*** PROVIDED DATA Section Begins ***
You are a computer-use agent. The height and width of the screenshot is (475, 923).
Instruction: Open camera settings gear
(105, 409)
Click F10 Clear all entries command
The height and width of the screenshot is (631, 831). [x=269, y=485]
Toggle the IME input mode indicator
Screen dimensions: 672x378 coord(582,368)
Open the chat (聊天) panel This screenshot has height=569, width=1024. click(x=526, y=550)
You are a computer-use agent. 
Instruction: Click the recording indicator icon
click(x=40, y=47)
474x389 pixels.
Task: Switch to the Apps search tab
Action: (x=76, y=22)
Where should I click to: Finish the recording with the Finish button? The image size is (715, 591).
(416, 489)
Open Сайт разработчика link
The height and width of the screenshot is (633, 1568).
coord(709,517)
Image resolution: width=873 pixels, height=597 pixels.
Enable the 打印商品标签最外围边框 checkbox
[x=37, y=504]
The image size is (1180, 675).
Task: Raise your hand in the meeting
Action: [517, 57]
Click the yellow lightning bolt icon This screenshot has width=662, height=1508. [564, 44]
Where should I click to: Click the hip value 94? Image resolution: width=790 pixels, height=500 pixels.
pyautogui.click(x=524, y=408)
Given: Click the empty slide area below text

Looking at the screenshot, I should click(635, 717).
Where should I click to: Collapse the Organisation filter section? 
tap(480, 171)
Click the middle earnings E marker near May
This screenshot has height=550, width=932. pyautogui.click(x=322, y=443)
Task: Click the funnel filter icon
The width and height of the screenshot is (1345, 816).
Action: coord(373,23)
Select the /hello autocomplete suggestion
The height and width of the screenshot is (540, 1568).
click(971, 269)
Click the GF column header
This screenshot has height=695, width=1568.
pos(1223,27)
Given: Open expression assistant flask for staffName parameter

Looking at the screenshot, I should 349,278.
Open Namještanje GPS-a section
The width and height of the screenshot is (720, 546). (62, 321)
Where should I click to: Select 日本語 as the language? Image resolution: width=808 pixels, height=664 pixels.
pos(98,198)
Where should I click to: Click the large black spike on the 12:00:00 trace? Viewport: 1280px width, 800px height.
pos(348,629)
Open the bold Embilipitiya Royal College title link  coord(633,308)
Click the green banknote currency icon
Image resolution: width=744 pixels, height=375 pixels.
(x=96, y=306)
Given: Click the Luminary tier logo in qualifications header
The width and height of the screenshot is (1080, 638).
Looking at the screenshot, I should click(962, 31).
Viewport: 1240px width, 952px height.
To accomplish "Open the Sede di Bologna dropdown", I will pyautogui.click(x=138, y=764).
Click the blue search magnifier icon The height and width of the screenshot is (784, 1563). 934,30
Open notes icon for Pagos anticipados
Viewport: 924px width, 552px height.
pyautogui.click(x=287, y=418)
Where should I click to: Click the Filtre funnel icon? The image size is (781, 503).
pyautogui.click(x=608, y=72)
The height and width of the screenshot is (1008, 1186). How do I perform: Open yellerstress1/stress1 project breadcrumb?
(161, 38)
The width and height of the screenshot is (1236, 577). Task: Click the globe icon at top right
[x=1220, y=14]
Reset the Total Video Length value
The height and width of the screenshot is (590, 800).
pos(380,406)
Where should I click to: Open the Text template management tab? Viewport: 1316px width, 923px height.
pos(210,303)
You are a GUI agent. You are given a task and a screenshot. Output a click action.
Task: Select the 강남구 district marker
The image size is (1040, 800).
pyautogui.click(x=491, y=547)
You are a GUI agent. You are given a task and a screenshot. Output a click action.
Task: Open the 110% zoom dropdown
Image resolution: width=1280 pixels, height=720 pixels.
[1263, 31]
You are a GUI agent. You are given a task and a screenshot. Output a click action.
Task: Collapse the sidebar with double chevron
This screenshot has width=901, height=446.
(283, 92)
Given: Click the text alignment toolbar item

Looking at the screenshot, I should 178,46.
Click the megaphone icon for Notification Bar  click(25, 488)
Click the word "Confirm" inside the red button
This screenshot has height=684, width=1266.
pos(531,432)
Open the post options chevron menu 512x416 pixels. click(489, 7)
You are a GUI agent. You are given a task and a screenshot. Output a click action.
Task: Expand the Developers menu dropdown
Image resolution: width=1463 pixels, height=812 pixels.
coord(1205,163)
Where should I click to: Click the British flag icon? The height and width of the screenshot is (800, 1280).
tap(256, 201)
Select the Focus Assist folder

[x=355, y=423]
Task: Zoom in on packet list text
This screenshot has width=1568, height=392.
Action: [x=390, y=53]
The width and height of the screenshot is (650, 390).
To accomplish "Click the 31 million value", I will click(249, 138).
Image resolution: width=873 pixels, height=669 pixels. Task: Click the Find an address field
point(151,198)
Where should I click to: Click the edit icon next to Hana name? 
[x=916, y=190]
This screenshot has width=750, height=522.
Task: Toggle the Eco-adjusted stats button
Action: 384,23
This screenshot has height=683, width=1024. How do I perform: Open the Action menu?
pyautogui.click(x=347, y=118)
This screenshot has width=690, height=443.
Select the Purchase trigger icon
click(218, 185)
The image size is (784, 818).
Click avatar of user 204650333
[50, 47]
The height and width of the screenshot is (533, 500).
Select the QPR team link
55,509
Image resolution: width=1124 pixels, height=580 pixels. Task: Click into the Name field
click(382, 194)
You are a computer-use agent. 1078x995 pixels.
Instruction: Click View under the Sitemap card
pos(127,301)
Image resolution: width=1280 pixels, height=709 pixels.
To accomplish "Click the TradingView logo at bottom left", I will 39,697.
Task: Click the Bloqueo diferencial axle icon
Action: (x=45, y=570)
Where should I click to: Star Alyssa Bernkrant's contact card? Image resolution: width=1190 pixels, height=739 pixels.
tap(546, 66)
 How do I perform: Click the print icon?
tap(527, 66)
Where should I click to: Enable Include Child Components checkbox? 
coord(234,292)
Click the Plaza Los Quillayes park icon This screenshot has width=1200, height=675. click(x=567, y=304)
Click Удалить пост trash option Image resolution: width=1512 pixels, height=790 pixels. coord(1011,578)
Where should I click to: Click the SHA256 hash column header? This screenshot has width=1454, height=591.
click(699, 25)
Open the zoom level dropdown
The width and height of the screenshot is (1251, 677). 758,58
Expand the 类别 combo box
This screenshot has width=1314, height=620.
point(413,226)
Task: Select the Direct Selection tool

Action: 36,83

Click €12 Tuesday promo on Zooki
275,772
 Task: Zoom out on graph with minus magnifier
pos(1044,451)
*** PROVIDED DATA Section Ends ***
Where the line containing "Where should I click to: Star" appears in the records above, begin there and print every line through the last, exactly and with nothing else.

Where should I click to: Star Alyssa Bernkrant's contact card? Image resolution: width=1190 pixels, height=739 pixels.
tap(546, 66)
 How do I perform: Click the print icon?
tap(527, 66)
Where should I click to: Enable Include Child Components checkbox? 
coord(234,292)
Click the Plaza Los Quillayes park icon This screenshot has width=1200, height=675. click(x=567, y=304)
Click Удалить пост trash option Image resolution: width=1512 pixels, height=790 pixels. coord(1011,578)
Where should I click to: Click the SHA256 hash column header? This screenshot has width=1454, height=591.
click(699, 25)
Open the zoom level dropdown
The width and height of the screenshot is (1251, 677). 758,58
Expand the 类别 combo box
This screenshot has width=1314, height=620.
point(413,226)
Task: Select the Direct Selection tool

Action: 36,83

Click €12 Tuesday promo on Zooki
275,772
 Task: Zoom out on graph with minus magnifier
pos(1044,451)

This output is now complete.